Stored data
____________

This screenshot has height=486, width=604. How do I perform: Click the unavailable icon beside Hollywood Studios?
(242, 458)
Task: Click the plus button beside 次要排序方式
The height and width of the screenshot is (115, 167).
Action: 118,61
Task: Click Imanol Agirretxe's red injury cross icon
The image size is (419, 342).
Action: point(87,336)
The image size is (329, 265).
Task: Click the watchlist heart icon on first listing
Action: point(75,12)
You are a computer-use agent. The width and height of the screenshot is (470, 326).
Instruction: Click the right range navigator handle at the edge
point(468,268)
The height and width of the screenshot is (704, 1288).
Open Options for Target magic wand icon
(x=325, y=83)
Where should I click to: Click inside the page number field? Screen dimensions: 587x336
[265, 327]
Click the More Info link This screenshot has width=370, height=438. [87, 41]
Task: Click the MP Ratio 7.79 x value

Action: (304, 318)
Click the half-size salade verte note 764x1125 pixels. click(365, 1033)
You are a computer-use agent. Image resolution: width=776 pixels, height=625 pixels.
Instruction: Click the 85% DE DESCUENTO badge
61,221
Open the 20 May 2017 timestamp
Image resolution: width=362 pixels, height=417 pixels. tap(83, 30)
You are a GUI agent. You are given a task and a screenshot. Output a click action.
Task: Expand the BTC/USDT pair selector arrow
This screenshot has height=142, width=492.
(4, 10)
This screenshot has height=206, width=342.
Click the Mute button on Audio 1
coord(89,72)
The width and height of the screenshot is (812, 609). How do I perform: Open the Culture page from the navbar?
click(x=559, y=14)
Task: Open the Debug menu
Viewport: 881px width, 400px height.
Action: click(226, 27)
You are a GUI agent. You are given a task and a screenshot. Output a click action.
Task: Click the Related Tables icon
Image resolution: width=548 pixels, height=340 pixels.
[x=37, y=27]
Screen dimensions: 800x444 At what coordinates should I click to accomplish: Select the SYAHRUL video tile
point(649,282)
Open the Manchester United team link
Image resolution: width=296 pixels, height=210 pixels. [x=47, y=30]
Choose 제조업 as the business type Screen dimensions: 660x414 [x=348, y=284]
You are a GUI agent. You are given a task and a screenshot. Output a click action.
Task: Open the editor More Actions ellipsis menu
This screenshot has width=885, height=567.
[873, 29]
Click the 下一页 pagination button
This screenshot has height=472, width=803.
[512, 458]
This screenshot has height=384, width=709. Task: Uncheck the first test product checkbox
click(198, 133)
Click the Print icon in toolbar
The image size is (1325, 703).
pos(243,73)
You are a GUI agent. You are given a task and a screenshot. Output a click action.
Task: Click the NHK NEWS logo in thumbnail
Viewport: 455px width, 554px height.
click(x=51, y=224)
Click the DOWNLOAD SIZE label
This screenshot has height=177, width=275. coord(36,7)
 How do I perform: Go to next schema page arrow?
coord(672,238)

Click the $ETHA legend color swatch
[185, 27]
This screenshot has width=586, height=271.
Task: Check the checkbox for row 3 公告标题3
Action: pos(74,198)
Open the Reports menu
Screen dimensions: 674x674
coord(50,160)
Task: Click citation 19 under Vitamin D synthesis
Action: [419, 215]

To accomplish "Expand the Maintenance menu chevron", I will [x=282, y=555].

____________

* TASK TO COMPLETE:
Please write out every record shown above exactly as it reads.

* ANSWER TO THIS EXERCISE:
This screenshot has height=486, width=604. How do I perform: Click the unavailable icon beside Hollywood Studios?
(242, 458)
Task: Click the plus button beside 次要排序方式
The height and width of the screenshot is (115, 167).
Action: 118,61
Task: Click Imanol Agirretxe's red injury cross icon
The image size is (419, 342).
Action: point(87,336)
The image size is (329, 265).
Task: Click the watchlist heart icon on first listing
Action: point(75,12)
You are a computer-use agent. The width and height of the screenshot is (470, 326).
Instruction: Click the right range navigator handle at the edge
point(468,268)
The height and width of the screenshot is (704, 1288).
Open Options for Target magic wand icon
(x=325, y=83)
Where should I click to: Click inside the page number field? Screen dimensions: 587x336
[265, 327]
Click the More Info link This screenshot has width=370, height=438. [87, 41]
Task: Click the MP Ratio 7.79 x value

Action: (304, 318)
Click the half-size salade verte note 764x1125 pixels. click(365, 1033)
You are a computer-use agent. Image resolution: width=776 pixels, height=625 pixels.
Instruction: Click the 85% DE DESCUENTO badge
61,221
Open the 20 May 2017 timestamp
Image resolution: width=362 pixels, height=417 pixels. tap(83, 30)
You are a GUI agent. You are given a task and a screenshot. Output a click action.
Task: Expand the BTC/USDT pair selector arrow
This screenshot has height=142, width=492.
(4, 10)
This screenshot has height=206, width=342.
Click the Mute button on Audio 1
coord(89,72)
The width and height of the screenshot is (812, 609). How do I perform: Open the Culture page from the navbar?
click(x=559, y=14)
Task: Open the Debug menu
Viewport: 881px width, 400px height.
Action: click(226, 27)
You are a GUI agent. You are given a task and a screenshot. Output a click action.
Task: Click the Related Tables icon
Image resolution: width=548 pixels, height=340 pixels.
[x=37, y=27]
Screen dimensions: 800x444 At what coordinates should I click to accomplish: Select the SYAHRUL video tile
point(649,282)
Open the Manchester United team link
Image resolution: width=296 pixels, height=210 pixels. [x=47, y=30]
Choose 제조업 as the business type Screen dimensions: 660x414 [x=348, y=284]
You are a GUI agent. You are given a task and a screenshot. Output a click action.
Task: Open the editor More Actions ellipsis menu
This screenshot has width=885, height=567.
[873, 29]
Click the 下一页 pagination button
This screenshot has height=472, width=803.
[512, 458]
This screenshot has height=384, width=709. Task: Uncheck the first test product checkbox
click(198, 133)
Click the Print icon in toolbar
The image size is (1325, 703).
pos(243,73)
You are a GUI agent. You are given a task and a screenshot. Output a click action.
Task: Click the NHK NEWS logo in thumbnail
Viewport: 455px width, 554px height.
click(x=51, y=224)
Click the DOWNLOAD SIZE label
This screenshot has height=177, width=275. coord(36,7)
 How do I perform: Go to next schema page arrow?
coord(672,238)

Click the $ETHA legend color swatch
[185, 27]
This screenshot has width=586, height=271.
Task: Check the checkbox for row 3 公告标题3
Action: pos(74,198)
Open the Reports menu
Screen dimensions: 674x674
coord(50,160)
Task: Click citation 19 under Vitamin D synthesis
Action: [419, 215]

To accomplish "Expand the Maintenance menu chevron", I will [x=282, y=555].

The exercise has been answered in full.